17th September – Deep insights from Mahabharata

Deep insights from Mahabharata

If all the books on war and peace were to suddenly disappear from the world, and only the Mahabharata remained, it would be good enough to capture almost all the possible debates on order, justice, force and the moral dilemmas associated with choices that are made on these issues within the realm of international politics.

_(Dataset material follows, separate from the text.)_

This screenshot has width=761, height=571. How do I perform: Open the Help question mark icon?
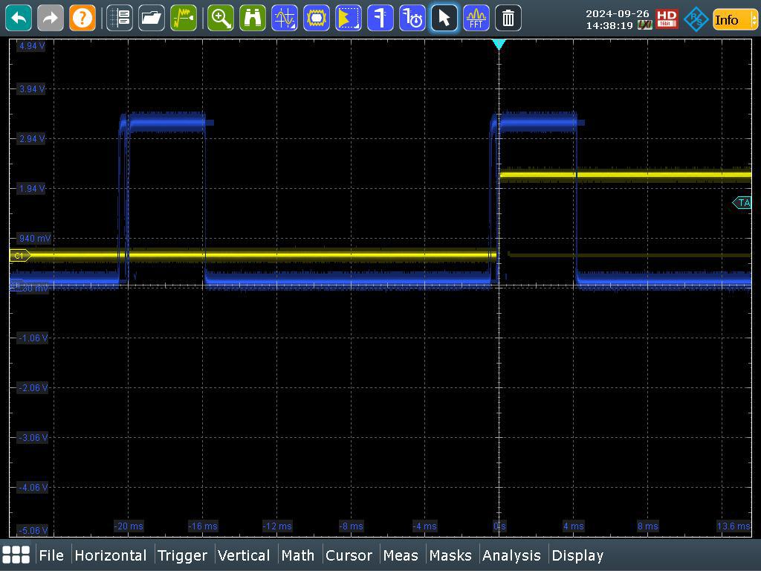[x=82, y=18]
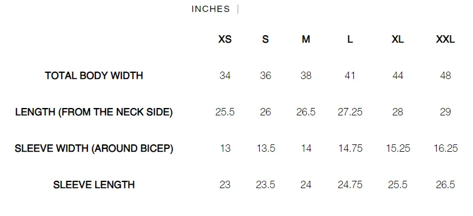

Strategic thinking in India –

  • There has been a Eurocentric belief that India and Indians had only episodically written about strategic issues and that there was no real culture of strategic thinking in India.
  • The American think-tank Rand’s Vice President, George K. Tanham, had put this starkly in his 1992 paper, ‘Indian Strategic Thought: An Interpretative Essay’ (commissioned by the U.S. Under Secretary for Defence) in which he argued that the Indian elite had not systematically or coherently thought about national security.
  • Since then, many scholars, have reviewed different traditions of strategic thinking in India: from Asoka’s post-Kalinga idealism to the more predictive hard-headed realism of Kautilya, to the more critical traditions of thinking about war and peace.

Is it true?

  • Recently, we have got the benefit of the External Affairs Minister, S. Jaishankar’s book, The India Way: Strategies for an Uncertain World, which recognises the importance of the Mahabharata in a deeply perceptive chapter, ‘Krishna’s Choice: The Strategic Culture of a Rising Power’. Earlier, we had the inspiring account of Amrita Narlikar and Aruna Narlikar, Bargaining with a Rising India: Lessons from the Mahabharata.
  • However, even today, in contrast to the industry of researchers who devote themselves to studying Chinese strategic culture, the interest in India’s thinking is still limited. This must change; not in a nativist or a revivalist fashion or by necessarily emphasising India’s exceptionalism, but to understand that India’s strategic culture acts as an important intervening variable between power, interest and material capabilities, on the one hand, and the higher purpose of statecraft on the other.
  • Today, as India confronts some of its biggest strategic challenges there are deep insights that the Mahabharata offers us, including from the immortal dialogue between Krishna and Arjuna.

What does Dharma mean particularly in terms of strategic vision?

  • First, Dharma means upholding the larger righteous interest, the welfare of humanity both in its mundane and transcendental sense. For the leadership of a nation state, it means protecting the national interest defined as the interests of the people from internal and external adversarial circumstances.
  • Second, Dharma means action not passivity; acting without material incentives, and without regard for narrowly defined gains from that action. And acting decisively while recognising, however, that the war for upholding Dharma will almost necessarily always cause collateral damage (both in terms of a strict adherence to principles as well as possibly unrestrained violence).
  • Finally, the war for Dharma requires acting independently, without attachment, without fear and without external pressure. In sum, Dharma in foreign policy can only be sustained through the doctrine of strategic autonomy. It is the only principle that can bring into harmony flexibility in diplomacy (even duplicity when needed) and purposeful violence when required; so much so that true statecraft and strategic autonomy become inseparable, bringing about a fusion of thought and action for the higher purposes of statecraft.
  • Dharma is beyond self-interest, it is beyond partisan causes, it is concerned almost always with the larger good; it reifies humanity, the people and not necessarily the state.

Lessons for today –

  • In contemporary terms, what are the secular aspects of the wisdom that Krishna imparts to Arjuna, particularly in the Bhagavad Gita? Ultimately, for Krishna, our strategic policies must be rooted within the overarching framework of Dharma and for promoting the larger righteous national interest (Yato dharmas Tato Jaya: Victory and Dharma go together) rather than any selfish or partisan cause.
  • In many ways, this wisdom reinforces India’s long-standing quest for strategic autonomy, defined as the pursuit of stability, space and strength, as an instrument for promoting national Dharma.

Conclusion –

Krishna is the final guardian of Dharma, a leader; and, on occasion, a leader needs to create “new paradigms for showing limitations of such a generally accepted moral code of truth-telling and promise-keeping”.

SourceThe Hindu

QUESTION – It is said that our way of strategic thinking is rooted in Eurocentric vision. Do we have an indigenous vision of strategic thinking. If yes, discuss the vision and suggest what lessons can be derived from it.